Begin with the first line of the entries below. Copy each line exactly, stopping after the one that contains "Task: Open the Attachments paperclip panel".

Collected data
Segment Open

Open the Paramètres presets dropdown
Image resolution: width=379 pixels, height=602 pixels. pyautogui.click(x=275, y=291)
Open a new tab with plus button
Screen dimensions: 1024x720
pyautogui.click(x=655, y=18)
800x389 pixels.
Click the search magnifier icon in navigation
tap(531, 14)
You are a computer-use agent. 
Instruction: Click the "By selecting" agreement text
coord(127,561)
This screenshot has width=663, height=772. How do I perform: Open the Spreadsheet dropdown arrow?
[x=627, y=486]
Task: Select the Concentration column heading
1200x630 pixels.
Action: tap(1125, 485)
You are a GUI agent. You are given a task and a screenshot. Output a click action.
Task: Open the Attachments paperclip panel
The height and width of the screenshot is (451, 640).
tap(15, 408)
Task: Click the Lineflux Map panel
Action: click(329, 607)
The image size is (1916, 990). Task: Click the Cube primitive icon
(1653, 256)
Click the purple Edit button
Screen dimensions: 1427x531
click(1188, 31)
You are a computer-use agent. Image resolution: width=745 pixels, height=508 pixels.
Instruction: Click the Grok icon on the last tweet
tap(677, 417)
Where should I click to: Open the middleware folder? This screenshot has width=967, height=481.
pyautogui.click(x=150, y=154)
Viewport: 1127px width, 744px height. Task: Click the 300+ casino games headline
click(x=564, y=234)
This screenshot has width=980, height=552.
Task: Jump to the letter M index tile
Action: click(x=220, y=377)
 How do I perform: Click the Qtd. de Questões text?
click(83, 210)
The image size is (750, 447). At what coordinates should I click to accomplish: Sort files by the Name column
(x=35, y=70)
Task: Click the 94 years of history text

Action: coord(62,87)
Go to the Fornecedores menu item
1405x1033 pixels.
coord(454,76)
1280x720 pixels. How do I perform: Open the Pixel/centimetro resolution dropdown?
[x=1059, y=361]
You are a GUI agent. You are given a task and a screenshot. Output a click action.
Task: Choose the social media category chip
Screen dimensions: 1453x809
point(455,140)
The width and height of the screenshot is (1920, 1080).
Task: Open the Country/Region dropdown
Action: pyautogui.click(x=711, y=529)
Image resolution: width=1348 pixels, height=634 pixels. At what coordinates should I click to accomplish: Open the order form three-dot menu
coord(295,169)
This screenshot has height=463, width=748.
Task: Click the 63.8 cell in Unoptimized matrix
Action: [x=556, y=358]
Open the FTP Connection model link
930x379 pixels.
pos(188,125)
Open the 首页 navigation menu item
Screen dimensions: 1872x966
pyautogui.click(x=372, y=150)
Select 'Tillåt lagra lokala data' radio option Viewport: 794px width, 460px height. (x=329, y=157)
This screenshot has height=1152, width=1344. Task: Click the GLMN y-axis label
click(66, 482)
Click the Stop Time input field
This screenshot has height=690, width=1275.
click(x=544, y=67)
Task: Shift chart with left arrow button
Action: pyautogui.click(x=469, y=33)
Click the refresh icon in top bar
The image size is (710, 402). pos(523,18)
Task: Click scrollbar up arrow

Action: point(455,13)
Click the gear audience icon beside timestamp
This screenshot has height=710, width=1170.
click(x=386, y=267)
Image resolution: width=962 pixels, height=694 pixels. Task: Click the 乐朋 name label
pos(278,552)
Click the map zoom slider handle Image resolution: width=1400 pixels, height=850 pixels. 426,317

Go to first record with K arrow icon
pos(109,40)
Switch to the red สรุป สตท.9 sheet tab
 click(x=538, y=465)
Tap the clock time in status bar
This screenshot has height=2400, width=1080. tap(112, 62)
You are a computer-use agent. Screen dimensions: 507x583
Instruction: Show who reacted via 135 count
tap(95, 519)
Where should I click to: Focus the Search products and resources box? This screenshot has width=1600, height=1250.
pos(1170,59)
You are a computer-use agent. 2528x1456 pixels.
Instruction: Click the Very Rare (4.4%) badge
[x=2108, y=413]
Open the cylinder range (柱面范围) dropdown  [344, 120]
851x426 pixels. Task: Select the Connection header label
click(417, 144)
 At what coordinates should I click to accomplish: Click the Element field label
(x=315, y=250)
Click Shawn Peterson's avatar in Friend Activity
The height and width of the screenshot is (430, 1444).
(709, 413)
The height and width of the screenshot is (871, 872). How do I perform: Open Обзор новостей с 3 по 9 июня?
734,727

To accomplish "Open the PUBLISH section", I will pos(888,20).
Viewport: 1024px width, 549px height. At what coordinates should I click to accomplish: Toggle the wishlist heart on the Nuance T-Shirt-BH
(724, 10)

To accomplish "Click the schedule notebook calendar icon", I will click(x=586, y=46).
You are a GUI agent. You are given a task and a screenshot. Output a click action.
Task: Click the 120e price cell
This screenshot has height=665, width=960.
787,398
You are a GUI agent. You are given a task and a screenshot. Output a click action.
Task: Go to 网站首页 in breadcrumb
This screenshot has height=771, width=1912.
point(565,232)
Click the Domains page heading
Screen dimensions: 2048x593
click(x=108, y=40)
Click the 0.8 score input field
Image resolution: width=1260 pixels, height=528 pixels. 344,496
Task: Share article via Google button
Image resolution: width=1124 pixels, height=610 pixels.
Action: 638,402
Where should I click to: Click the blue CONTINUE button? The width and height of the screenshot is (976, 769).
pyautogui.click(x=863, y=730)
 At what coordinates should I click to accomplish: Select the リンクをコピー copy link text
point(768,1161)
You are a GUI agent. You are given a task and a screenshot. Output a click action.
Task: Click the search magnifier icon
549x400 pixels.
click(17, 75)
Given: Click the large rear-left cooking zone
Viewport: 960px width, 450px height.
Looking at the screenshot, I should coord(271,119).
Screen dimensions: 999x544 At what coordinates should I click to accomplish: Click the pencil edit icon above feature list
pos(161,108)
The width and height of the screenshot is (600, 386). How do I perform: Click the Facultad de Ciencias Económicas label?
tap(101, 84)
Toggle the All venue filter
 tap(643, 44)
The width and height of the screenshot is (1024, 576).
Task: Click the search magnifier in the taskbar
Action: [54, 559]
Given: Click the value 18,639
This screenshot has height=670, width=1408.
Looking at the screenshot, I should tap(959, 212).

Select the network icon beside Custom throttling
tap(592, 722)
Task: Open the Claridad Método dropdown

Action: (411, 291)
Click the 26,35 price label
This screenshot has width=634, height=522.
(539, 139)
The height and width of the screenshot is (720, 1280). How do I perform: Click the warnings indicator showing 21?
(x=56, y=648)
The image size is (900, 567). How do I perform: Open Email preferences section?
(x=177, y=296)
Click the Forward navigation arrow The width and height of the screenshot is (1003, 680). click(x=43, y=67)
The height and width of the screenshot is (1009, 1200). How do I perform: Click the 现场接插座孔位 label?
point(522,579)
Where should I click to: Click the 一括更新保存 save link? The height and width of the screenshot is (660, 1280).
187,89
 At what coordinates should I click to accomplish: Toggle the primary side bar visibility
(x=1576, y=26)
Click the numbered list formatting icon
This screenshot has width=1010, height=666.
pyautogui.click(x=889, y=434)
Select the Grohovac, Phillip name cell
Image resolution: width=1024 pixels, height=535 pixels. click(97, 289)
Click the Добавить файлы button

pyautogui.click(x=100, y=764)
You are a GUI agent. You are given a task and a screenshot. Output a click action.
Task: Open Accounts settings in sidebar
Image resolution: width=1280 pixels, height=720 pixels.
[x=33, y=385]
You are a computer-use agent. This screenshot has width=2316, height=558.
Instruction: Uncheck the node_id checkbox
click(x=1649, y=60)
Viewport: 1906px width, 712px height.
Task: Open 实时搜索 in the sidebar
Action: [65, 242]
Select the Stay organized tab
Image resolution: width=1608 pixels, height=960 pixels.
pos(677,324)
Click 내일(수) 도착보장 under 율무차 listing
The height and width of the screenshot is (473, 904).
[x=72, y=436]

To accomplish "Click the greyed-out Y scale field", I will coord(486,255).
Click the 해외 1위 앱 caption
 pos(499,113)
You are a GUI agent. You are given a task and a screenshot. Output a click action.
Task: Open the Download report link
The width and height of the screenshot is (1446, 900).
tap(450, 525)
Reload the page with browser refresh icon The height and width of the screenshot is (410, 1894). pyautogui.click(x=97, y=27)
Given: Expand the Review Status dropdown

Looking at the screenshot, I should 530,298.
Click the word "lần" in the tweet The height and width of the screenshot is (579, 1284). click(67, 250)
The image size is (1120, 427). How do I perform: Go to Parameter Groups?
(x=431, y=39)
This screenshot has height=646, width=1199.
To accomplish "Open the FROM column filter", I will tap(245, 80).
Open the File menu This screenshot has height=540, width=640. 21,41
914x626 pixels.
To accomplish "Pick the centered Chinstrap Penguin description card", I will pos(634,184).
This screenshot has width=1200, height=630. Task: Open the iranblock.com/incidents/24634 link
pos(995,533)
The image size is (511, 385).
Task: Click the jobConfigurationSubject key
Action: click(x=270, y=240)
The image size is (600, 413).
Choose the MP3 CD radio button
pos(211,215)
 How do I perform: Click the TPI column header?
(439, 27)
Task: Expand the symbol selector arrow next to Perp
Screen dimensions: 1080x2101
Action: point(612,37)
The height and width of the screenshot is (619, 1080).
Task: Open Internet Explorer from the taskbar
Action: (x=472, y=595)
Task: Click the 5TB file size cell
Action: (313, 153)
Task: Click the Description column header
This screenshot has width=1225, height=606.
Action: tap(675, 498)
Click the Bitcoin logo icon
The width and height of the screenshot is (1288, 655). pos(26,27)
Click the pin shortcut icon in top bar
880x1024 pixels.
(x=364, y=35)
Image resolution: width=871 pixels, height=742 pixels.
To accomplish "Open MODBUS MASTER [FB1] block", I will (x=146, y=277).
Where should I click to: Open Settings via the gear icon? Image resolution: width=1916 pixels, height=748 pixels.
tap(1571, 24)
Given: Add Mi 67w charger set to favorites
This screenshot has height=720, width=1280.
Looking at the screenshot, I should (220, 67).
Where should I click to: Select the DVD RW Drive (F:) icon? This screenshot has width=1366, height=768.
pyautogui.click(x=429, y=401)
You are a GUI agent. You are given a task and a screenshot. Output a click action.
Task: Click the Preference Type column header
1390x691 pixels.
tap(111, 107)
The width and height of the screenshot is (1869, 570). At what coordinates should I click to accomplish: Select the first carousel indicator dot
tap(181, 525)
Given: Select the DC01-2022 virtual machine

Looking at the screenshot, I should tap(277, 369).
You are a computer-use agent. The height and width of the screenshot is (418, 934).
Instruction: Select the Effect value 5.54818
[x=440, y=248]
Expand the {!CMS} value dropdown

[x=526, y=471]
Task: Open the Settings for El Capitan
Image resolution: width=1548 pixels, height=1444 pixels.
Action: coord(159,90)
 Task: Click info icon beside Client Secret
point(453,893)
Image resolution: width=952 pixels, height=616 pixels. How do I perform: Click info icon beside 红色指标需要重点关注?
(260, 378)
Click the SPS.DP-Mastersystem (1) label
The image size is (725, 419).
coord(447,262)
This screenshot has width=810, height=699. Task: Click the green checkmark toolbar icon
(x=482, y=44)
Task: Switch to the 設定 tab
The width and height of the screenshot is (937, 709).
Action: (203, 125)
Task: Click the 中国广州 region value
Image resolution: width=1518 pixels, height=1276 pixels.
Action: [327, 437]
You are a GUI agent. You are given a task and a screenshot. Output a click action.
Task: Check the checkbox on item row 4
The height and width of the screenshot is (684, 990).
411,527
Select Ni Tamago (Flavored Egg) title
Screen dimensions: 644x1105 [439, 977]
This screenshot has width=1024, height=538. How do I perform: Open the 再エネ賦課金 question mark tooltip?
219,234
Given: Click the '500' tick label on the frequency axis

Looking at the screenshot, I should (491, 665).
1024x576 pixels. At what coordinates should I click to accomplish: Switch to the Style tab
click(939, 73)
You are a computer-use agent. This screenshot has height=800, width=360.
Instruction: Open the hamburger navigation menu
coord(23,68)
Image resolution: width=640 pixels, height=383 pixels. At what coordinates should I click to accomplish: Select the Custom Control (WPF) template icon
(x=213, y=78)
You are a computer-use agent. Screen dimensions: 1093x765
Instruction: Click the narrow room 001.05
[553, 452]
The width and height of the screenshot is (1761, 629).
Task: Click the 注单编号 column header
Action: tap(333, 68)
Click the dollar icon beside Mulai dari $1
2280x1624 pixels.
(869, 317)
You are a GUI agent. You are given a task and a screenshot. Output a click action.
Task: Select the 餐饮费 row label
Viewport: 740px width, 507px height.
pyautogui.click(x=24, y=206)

Segment Closed

*Written solution:*
Open the Paramètres presets dropdown
Image resolution: width=379 pixels, height=602 pixels. pyautogui.click(x=275, y=291)
Open a new tab with plus button
Screen dimensions: 1024x720
pyautogui.click(x=655, y=18)
800x389 pixels.
Click the search magnifier icon in navigation
tap(531, 14)
You are a computer-use agent. 
Instruction: Click the "By selecting" agreement text
coord(127,561)
This screenshot has width=663, height=772. How do I perform: Open the Spreadsheet dropdown arrow?
[x=627, y=486]
Task: Select the Concentration column heading
1200x630 pixels.
Action: tap(1125, 485)
You are a GUI agent. You are given a task and a screenshot. Output a click action.
Task: Open the Attachments paperclip panel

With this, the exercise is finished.